[Entries taken from a collection]
────

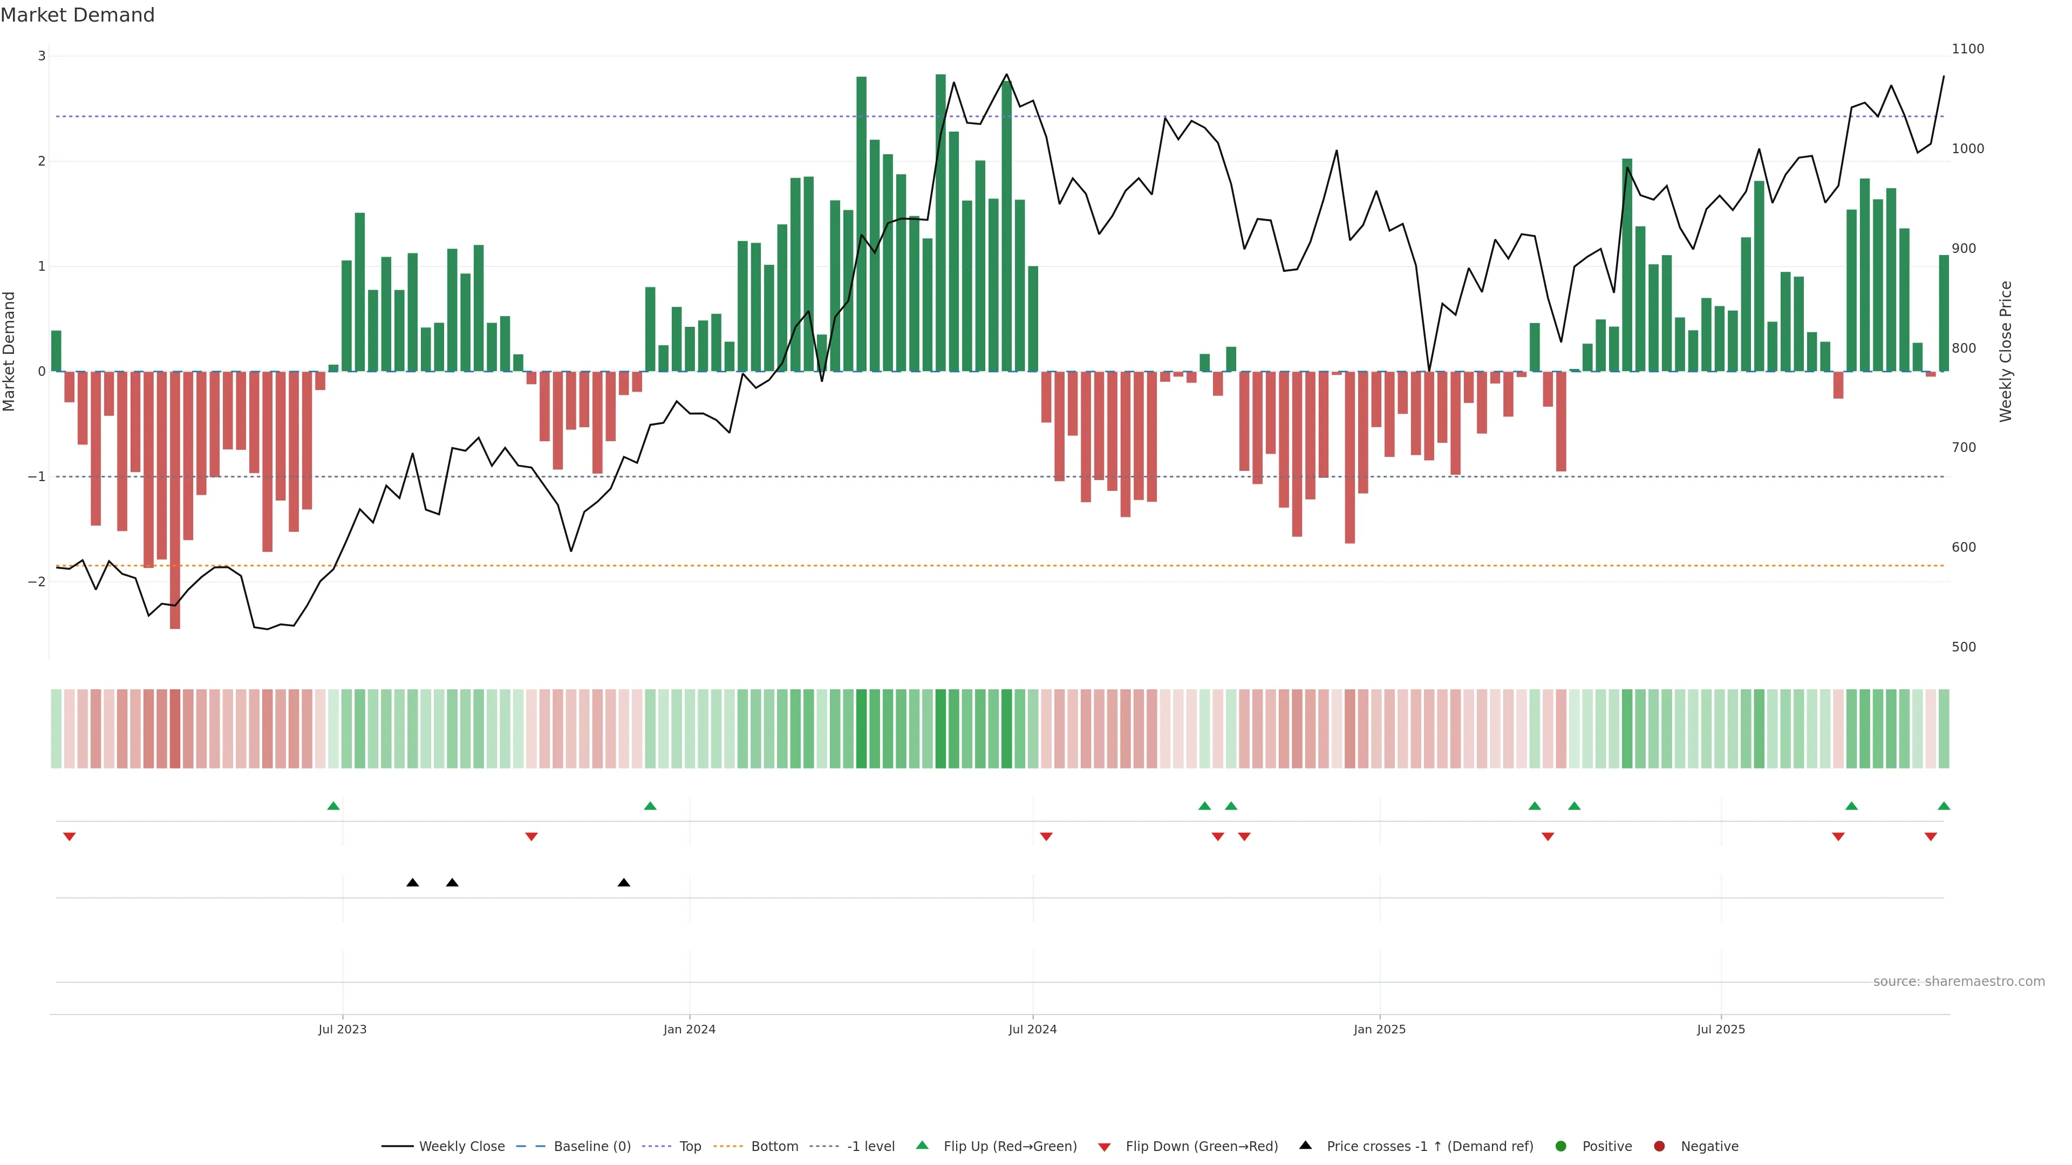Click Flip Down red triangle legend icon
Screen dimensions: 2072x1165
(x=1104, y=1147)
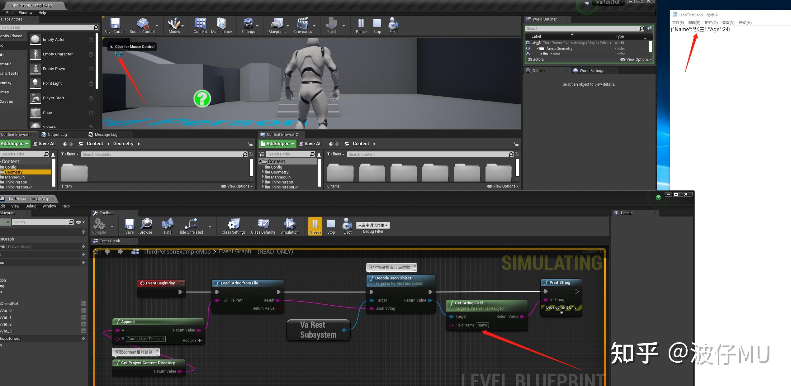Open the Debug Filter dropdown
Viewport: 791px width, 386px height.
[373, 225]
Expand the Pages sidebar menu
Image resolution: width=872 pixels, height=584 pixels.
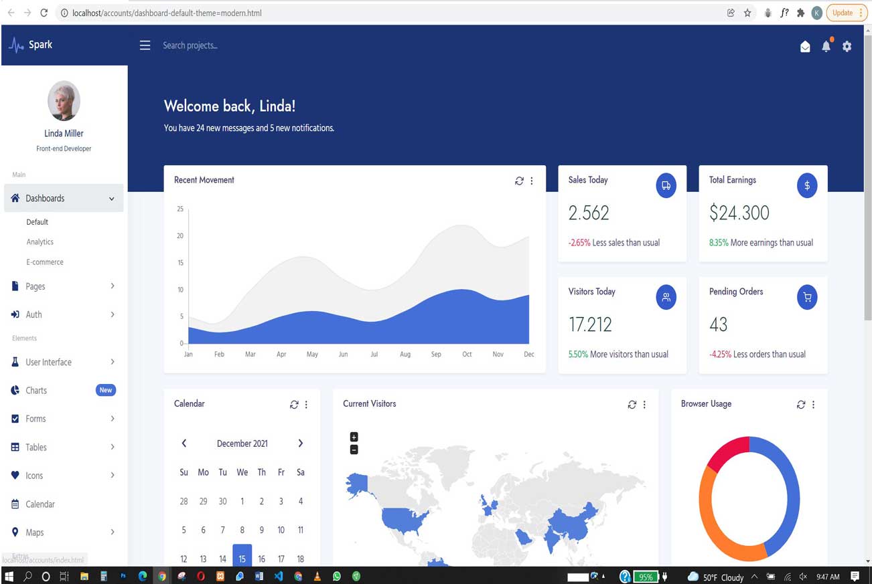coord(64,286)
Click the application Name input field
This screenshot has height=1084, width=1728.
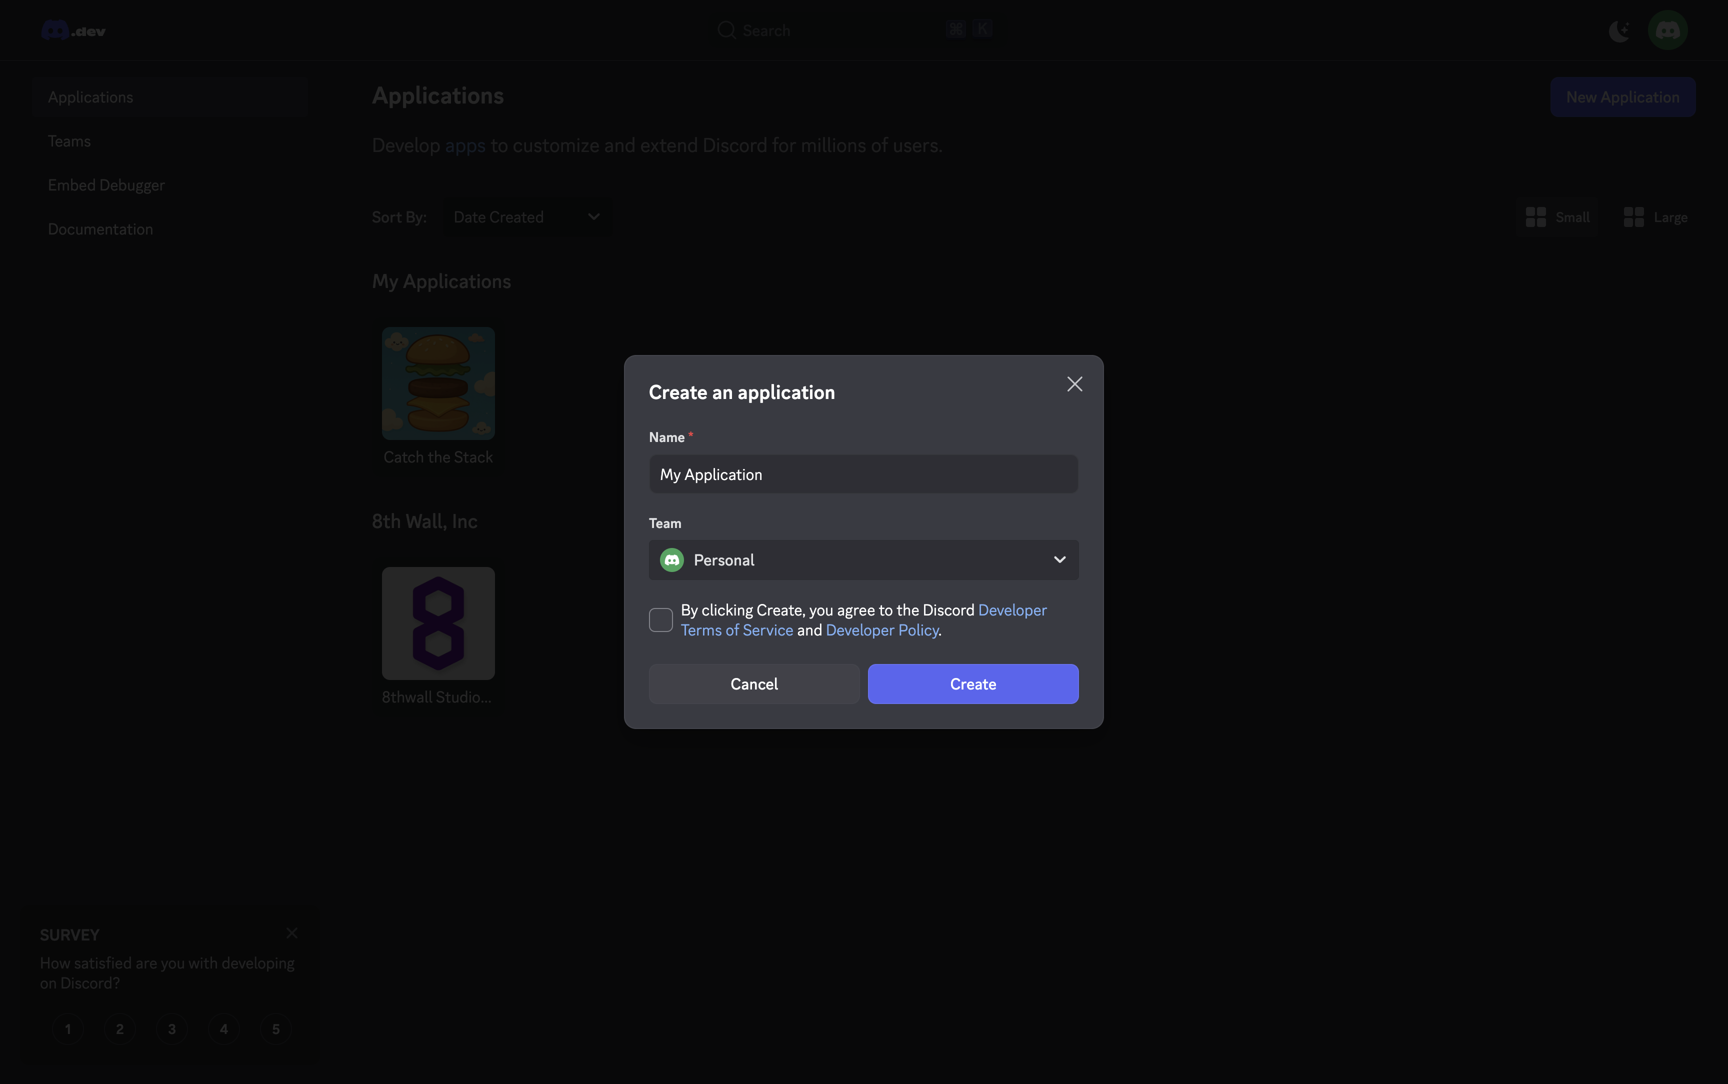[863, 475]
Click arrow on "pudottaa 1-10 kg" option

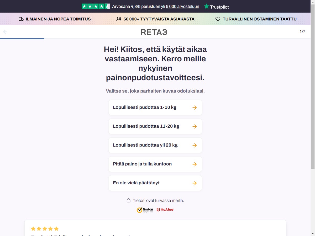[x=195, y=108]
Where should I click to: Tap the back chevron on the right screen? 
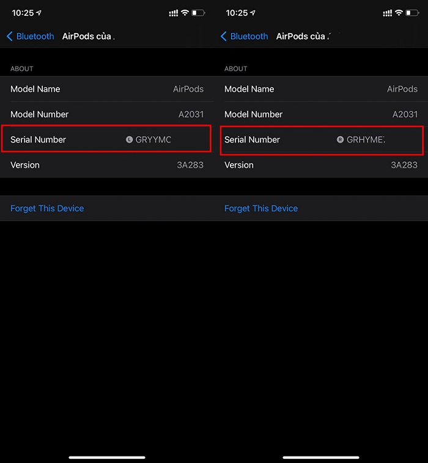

────

▶ _Work to complete_
Convert the material above into a JSON list of strings with one string per line, skipping blank lines. Leave out the pictures.

▶ _Result of this task_
[
  "Click Flip Down red triangle legend icon",
  "Screen dimensions: 2072x1165",
  "(x=1104, y=1147)",
  "Open the Debug Filter dropdown",
  "Viewport: 791px width, 386px height.",
  "[373, 225]",
  "Expand the Pages sidebar menu",
  "Image resolution: width=872 pixels, height=584 pixels.",
  "coord(64,286)",
  "Click the application Name input field",
  "This screenshot has height=1084, width=1728.",
  "[863, 475]",
  "Click arrow on \"pudottaa 1-10 kg\" option",
  "[x=195, y=108]",
  "Where should I click to: Tap the back chevron on the right screen? "
]